How important is design for a startup?

Carsten Buck: Today Design has become a crucial factor in all business segments. It literally describes more than a formal-aesthetic work. Even more, when it comes to startups. A fresh start seems to offer endless possibilities. It’s the designers’ responsibility to guide the newcomer towards the optimum balance between stand-out and fit-in. Anything new is firstly confronted with the user’s long-standing preferences. Even if it’s the actual aim of everything innovative to establish new habits – a market challenger will only be perceived as relevant if it somehow takes up with existing schemes. That’s where design comes into play. It defines the level of familiarity (Trust) and as well creates the missing link between what the consumer feels and what the brand stands for (Attraction). After all, the majority of purchasing decisions are emotional ones. Design not only triggers the emotional connections, but materializes them into something visible – regardless of whether it’s a product, a brand, a service or a new business model.

Why do you support startups at next media accelerator?

Markus Stolz: While shareholder economy is driven by quarterly reports a startup accelerator at it’s best is a playground, a laboratorium for pioneers and mavericks. For us as an innovation company knowledge sharing and co-ideation are a precious experience.

What is the most important thing startups can learn from you?

Carsten Buck: How to put your own preferences and discussions about aesthetics aside, and focus on a clear strategic vision instead.

You closed Red Rabbit some years ago – now you are reopening it. Can you tell us the story behind that?

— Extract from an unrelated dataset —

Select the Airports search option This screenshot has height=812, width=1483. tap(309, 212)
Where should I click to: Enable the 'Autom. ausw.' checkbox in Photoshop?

Jochen Matzer: I started Red Rabbit as an advertising agency. After ten successful years, I have realized that we have to specialize or grow stronger to continue to be successful. Because the advertising industry changed drastically, I am convinced that a successful advertising agency a critical mass of staff need to be serving needs of diversification and fluctuating budget. Since we have been working for years on innovation and new product development over time these projects were more important for us, as well as they are crucial to the success and the sustainability of our customers. Innovative companies grow faster and are more successful long term. We had to find the other hand, more and more often that the traditional marketing tools hardly act and often no longer manage to boost the necessary revenue growth. The current focus is therefore for us a logical development.

You have a whole tool set to work with and for your clients. How different is this from classical agency work?

Jochen Matzer: The first difference is that we bring all relevant disciplines under one roof to an agile and holistic process together. From the trend and market research, through strategic advice, ideas and new product development to design. This means that we not only understand the whole innovation process “end-to-end”, by the company to the costumer, but due to our unique line-up can also completely cover. This is different zu classic agency work because nearly all advertising agencies still cover only an excerpt.
We also believe in market research instead of gut feeling. And at the center of our approach alongside the analysis kit is the visualization. We visualize ideas at a very early stage in order to bring our clients from the beginning into the boot and put new products into a market-driven context. As a result, the potential can be much more effectively communicated and verified.

By what have you been inspired recently?

Carsten Buck: I’m still inspired by 3d printing and virtual reality. I’m curious about how these technologies might overcome the unequal balance of economic and political power between owners, producers and user of resources and services.